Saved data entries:

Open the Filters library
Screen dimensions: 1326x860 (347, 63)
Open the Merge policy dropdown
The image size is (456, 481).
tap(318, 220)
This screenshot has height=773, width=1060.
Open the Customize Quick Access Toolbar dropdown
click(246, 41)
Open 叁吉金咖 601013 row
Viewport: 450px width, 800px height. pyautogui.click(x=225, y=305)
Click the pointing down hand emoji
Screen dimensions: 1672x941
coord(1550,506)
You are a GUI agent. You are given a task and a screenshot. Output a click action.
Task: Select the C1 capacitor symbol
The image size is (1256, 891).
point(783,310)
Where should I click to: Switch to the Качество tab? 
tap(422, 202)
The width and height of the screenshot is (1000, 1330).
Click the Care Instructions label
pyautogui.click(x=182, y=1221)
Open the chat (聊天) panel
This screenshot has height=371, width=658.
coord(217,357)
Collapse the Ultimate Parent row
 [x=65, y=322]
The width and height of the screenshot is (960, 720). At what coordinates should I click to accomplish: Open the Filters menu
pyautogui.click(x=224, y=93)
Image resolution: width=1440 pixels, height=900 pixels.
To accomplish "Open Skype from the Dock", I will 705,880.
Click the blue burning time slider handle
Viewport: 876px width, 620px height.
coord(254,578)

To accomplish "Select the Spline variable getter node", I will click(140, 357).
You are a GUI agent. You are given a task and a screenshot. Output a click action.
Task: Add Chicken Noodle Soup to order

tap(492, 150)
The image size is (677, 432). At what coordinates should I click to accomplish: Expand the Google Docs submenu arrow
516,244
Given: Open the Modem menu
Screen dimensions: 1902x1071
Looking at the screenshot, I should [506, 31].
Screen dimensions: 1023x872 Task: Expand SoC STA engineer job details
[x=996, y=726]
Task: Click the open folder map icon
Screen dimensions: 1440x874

■ Directions for this task ■
Scan the entries above and copy each line where "Select" occurs.

■ Answer space ■
Task: Select the C1 capacitor symbol
To accomplish "Select the Spline variable getter node", I will click(140, 357).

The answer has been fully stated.